VL_NNCONV(..., 'option', value, ...) accepts the following options:

• Stride [1]

Set the output stride or downsampling factor. If the value is a scalar, then the same stride is applied to both vertical and horizontal directions; otherwise, passing [STRIDEY STRIDEX] allows specifying different downsampling factors for each direction.

• Pad [0]

Set the amount of input padding. Input images are padded with zeros by this number of pixels before the convolution is computed. Passing [TOP BOTTOM LEFT RIGHT] allows specifying different padding amounts for the top, bottom, left, and right sides respectively. Passing a single scalar applies the same padding to all borders.

• Dilate [1]

Set the kernel dilation factor. Passing [DILATEY DILATEX] allows specifying different dilation factors for Y and X. Filters are dilated by inserting DILATE-1 zeros between filter elements. For example, the filter

  [1 3]
[2 4]


is implicitly treated as

  [1 0 3]
[0 0 0]
[2 0 4]


by setting DILATE equal to 2.

The filter size must be not larger than the padded image, i.e.
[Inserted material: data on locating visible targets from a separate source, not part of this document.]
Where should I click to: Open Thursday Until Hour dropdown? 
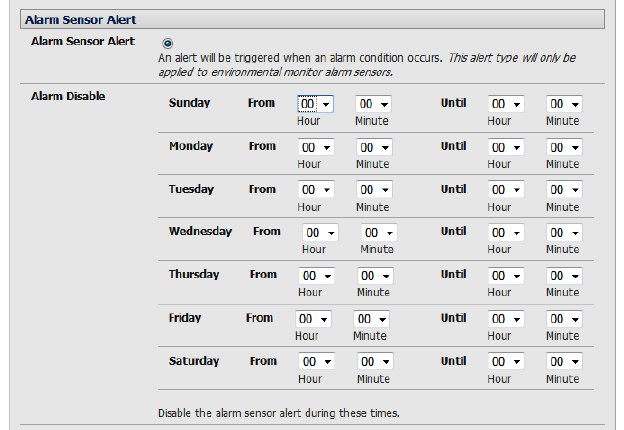coord(506,275)
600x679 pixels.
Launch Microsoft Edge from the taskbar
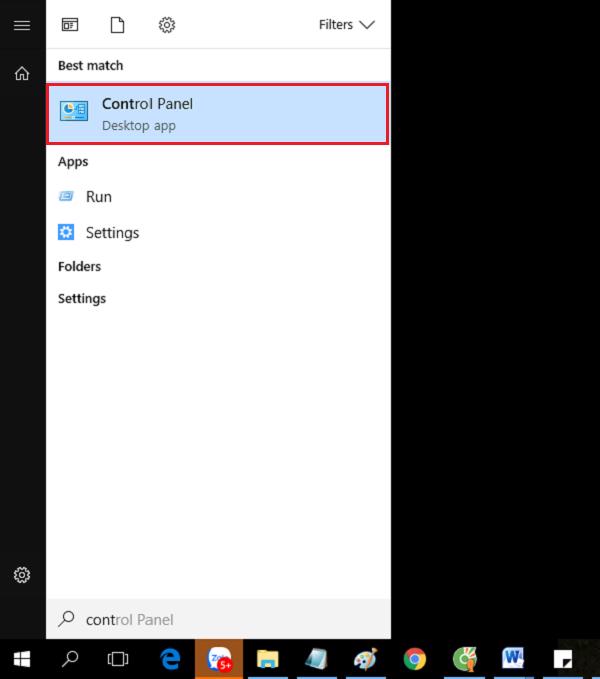click(x=170, y=659)
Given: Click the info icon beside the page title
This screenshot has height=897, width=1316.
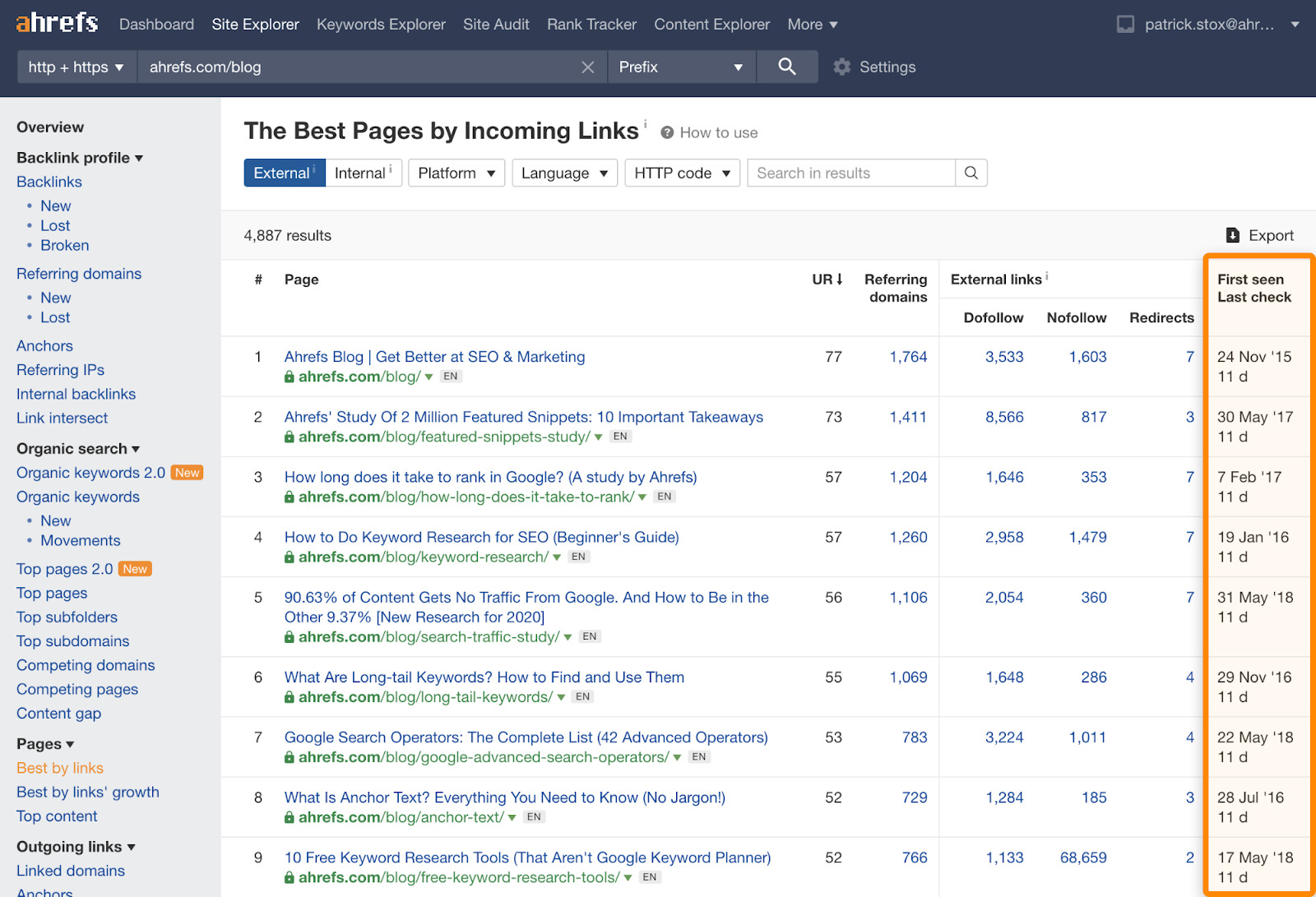Looking at the screenshot, I should (645, 123).
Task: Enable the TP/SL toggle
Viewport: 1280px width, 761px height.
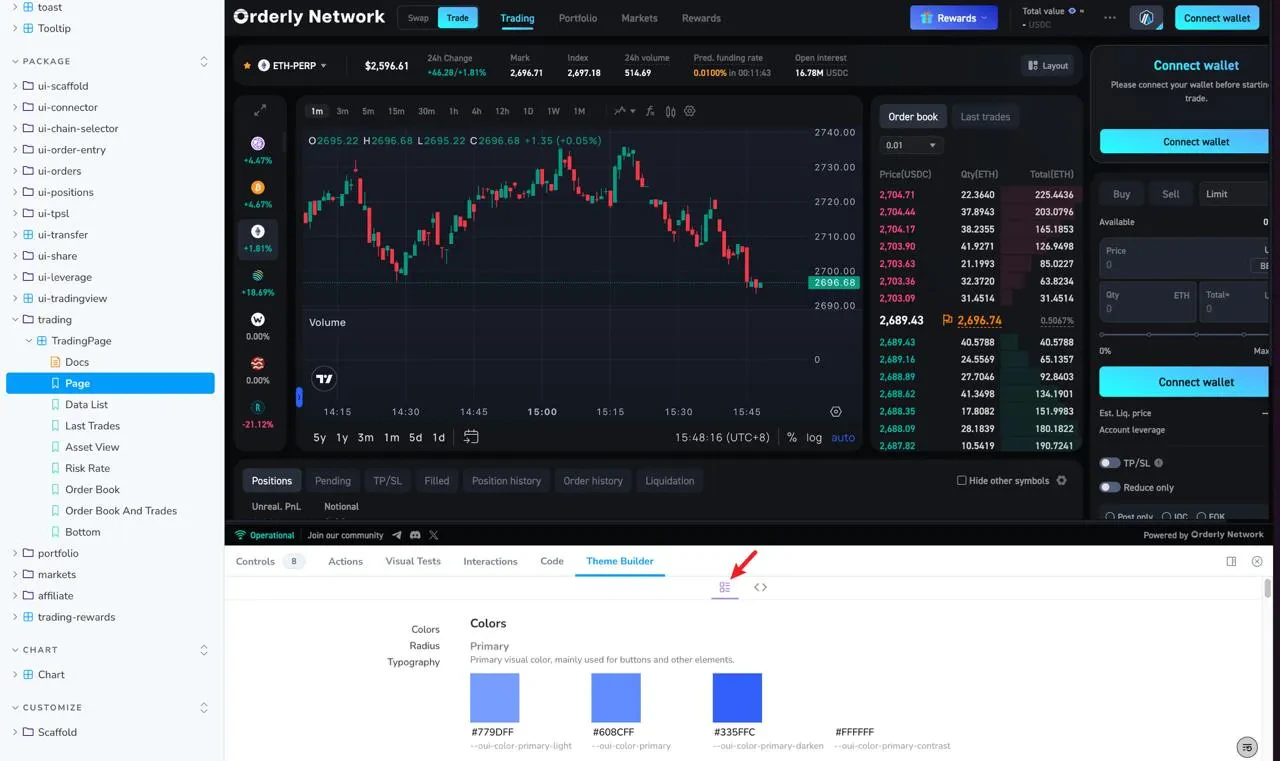Action: (x=1111, y=462)
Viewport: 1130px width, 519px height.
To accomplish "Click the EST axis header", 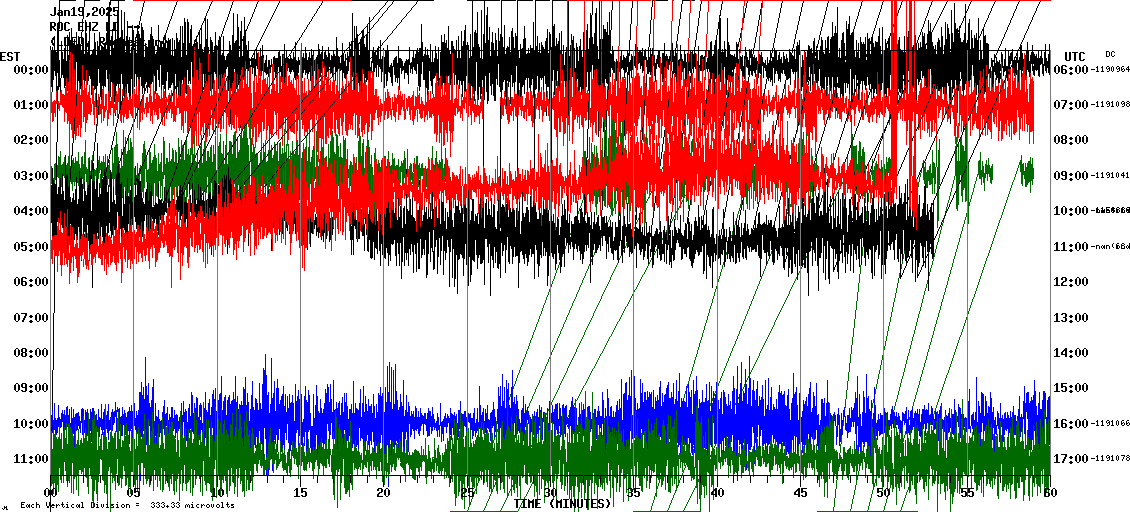I will click(x=10, y=56).
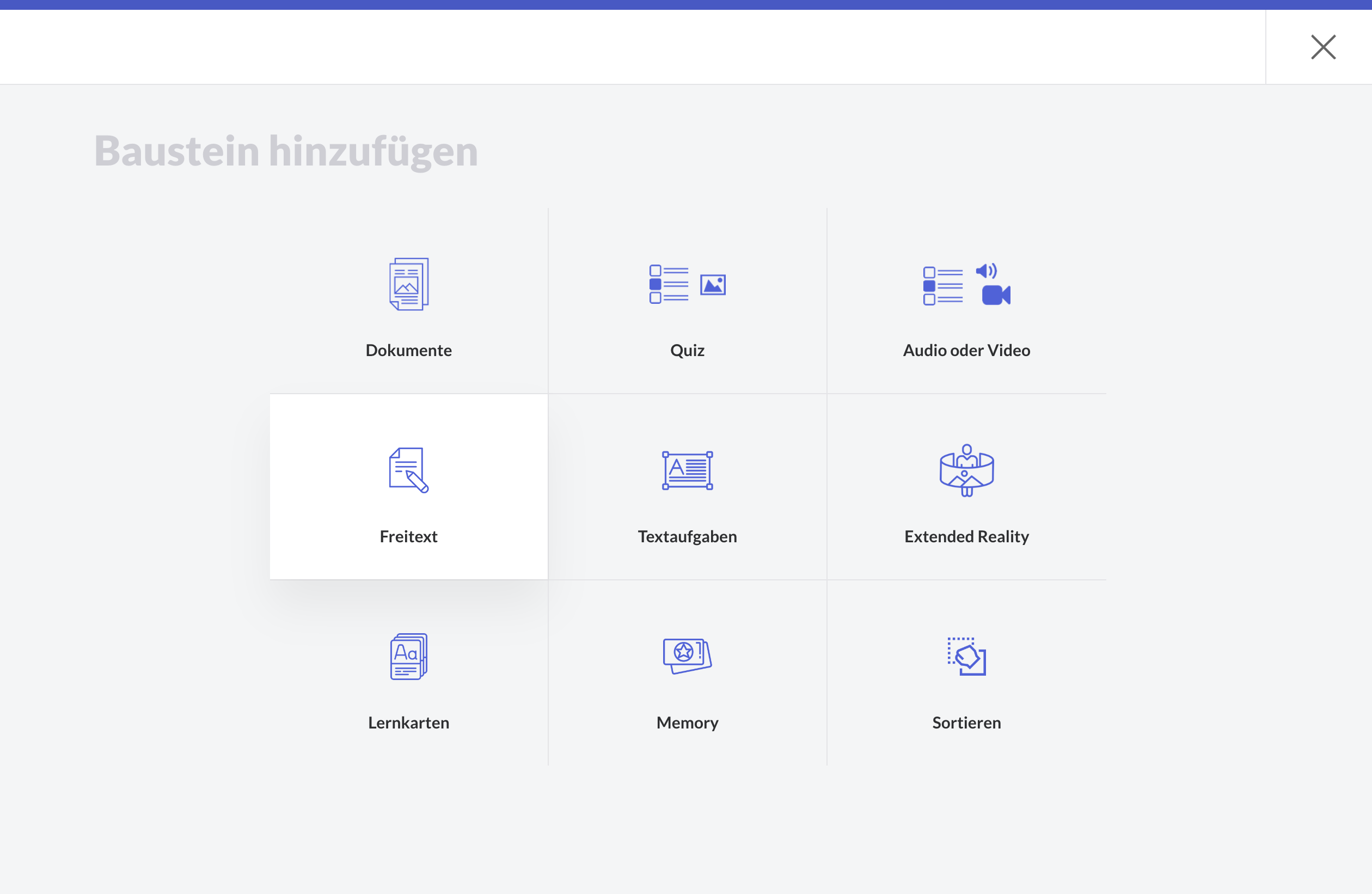Click the Sortieren shapes icon
Image resolution: width=1372 pixels, height=894 pixels.
tap(966, 656)
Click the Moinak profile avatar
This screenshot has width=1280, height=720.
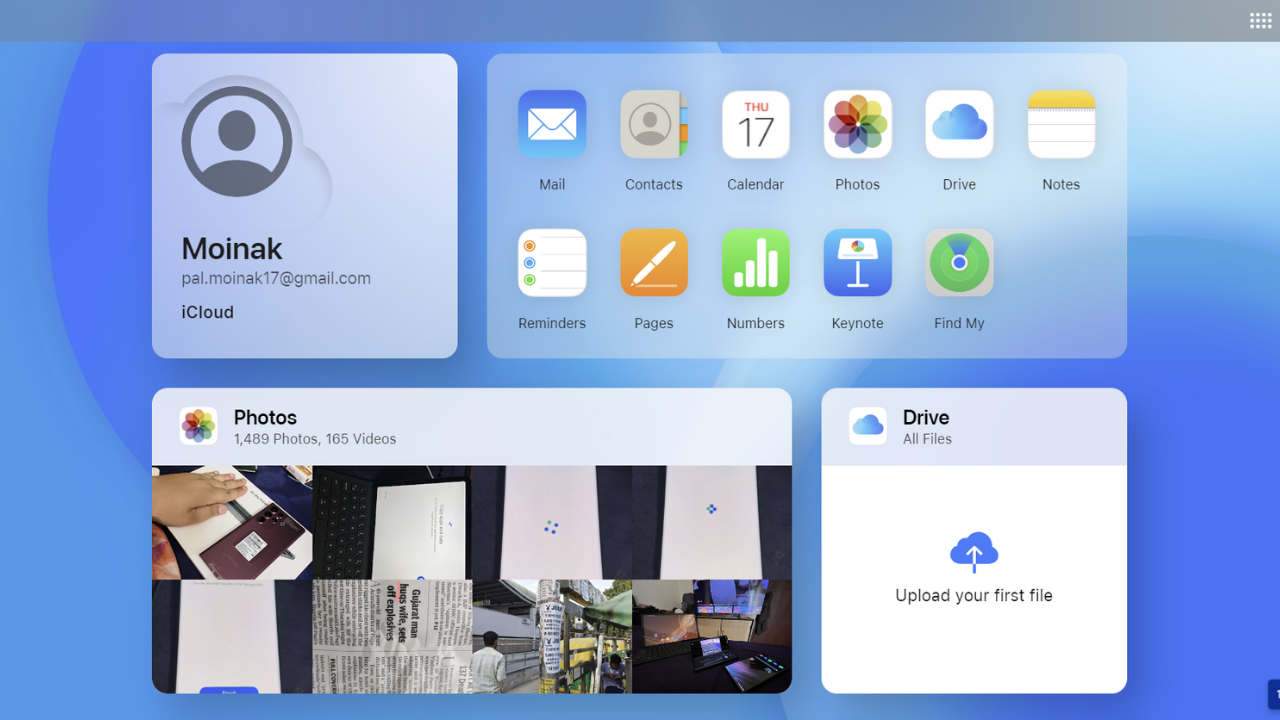237,140
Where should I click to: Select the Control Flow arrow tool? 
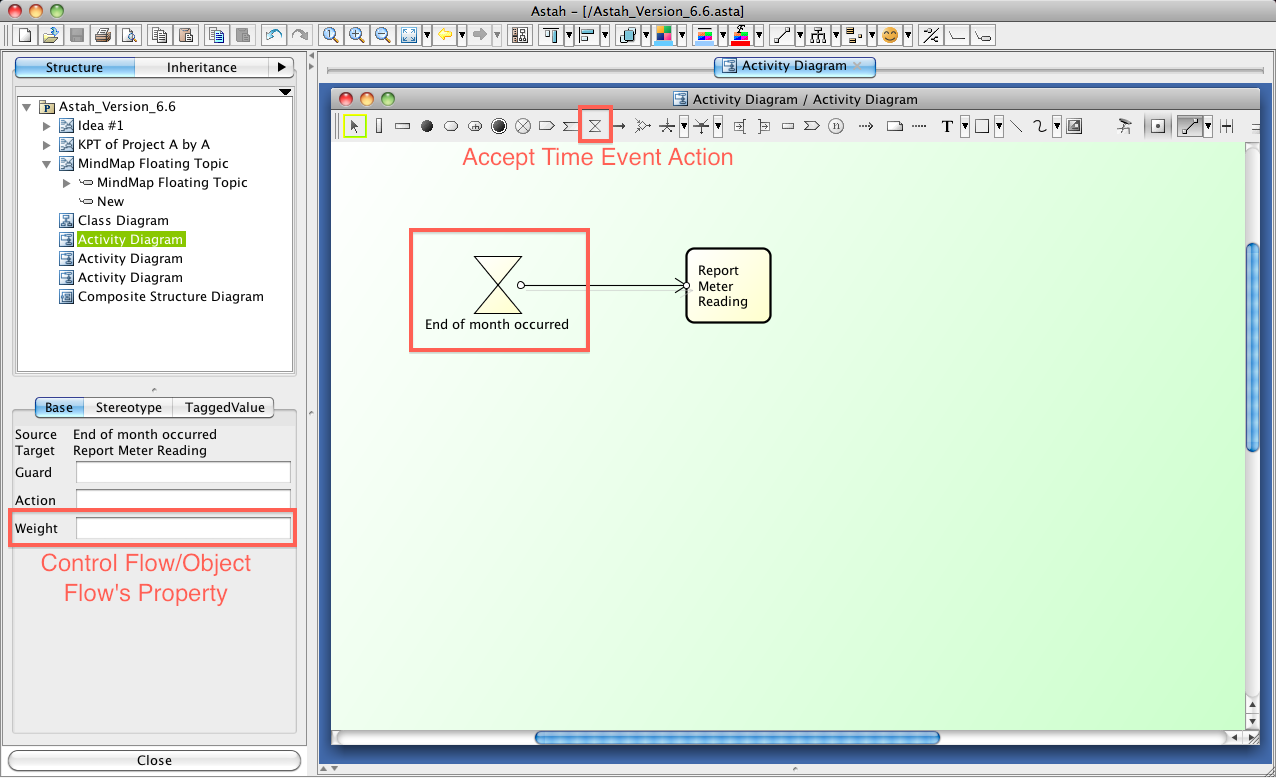click(619, 126)
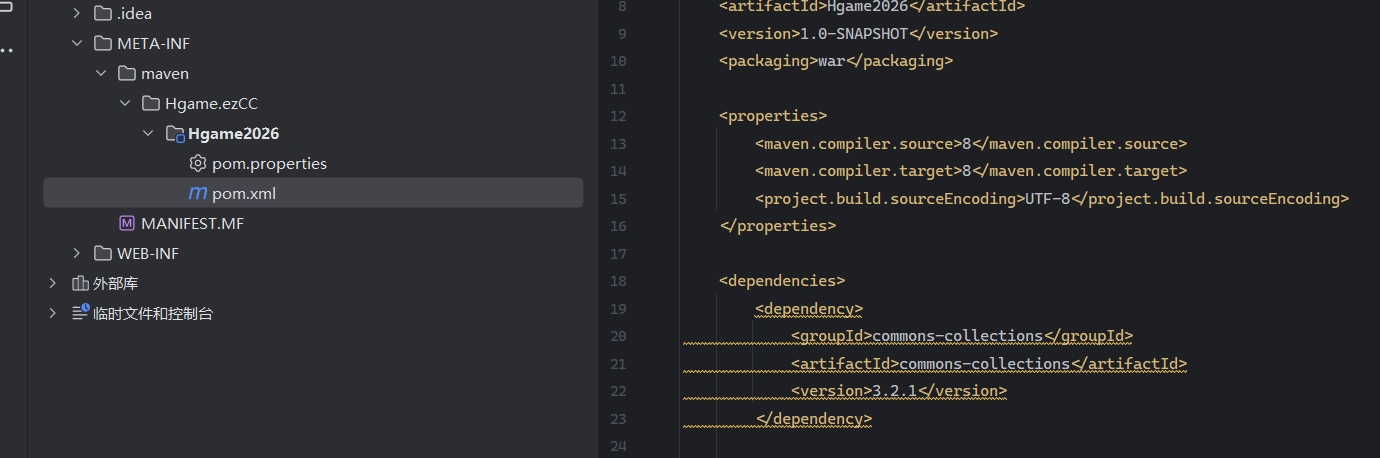Expand the 临时文件和控制台 node
The height and width of the screenshot is (458, 1380).
[x=53, y=313]
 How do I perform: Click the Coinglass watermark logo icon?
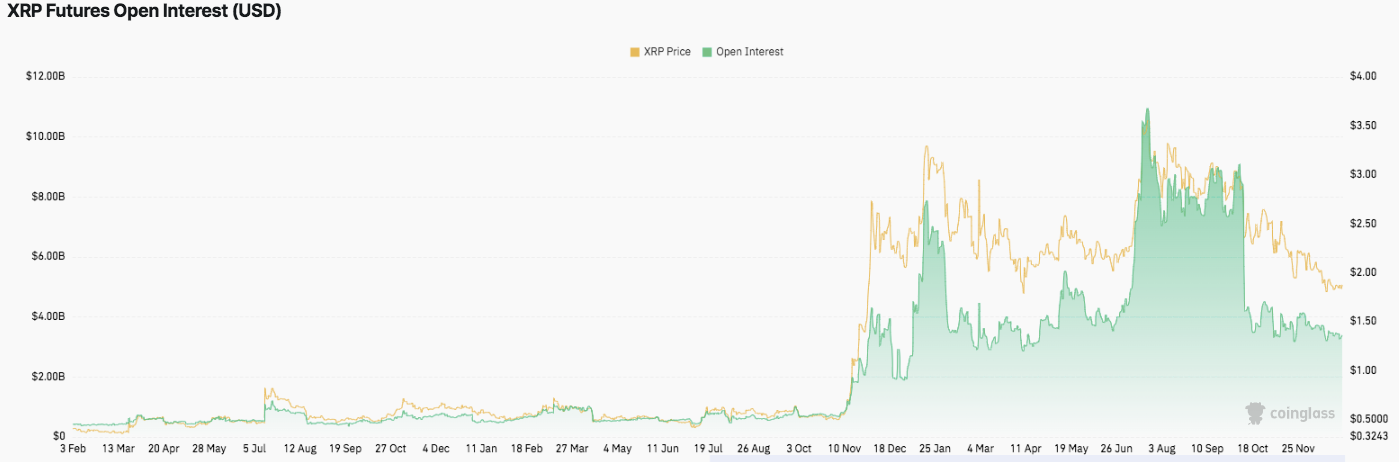pyautogui.click(x=1255, y=412)
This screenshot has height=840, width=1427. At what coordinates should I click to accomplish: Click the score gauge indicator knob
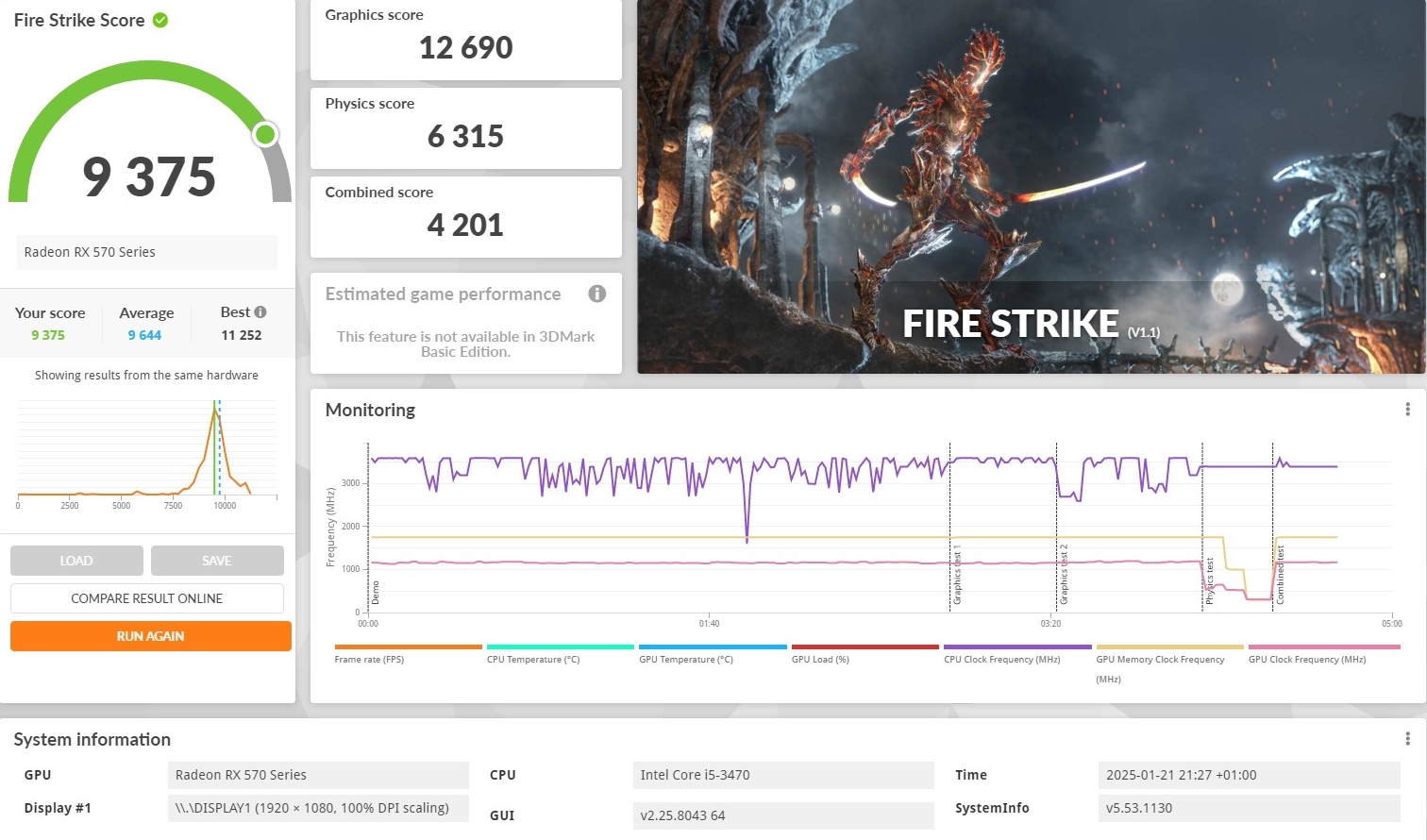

  1 <= FH <= H + PADTOP + PADBOTTOM,


The output a is an array of dimension YH x YW x K x N of N images with K feature challens and size:

  YH = floor((H + (PADTOP+PADBOTTOM) - FH)/STRIDEY) + 1,


Accounting for dilation, the formulas become:

  YH = floor((H + (PADTOP+PADBOTTOM) - FH*(DILATEY-1) -1)/STRIDEY) + 1,

Some cuDNN algorithms may use a very large amount of memory on the GPU (workspace). By default, MatConvNet limits this to 512MB. To change this behavior, use the CudnnWorskpaceLimit option to specify the maximum size of the workspace in bytes. Set this parameter +inf to remove the limit and use the Verbose flag to check how much memory is being used.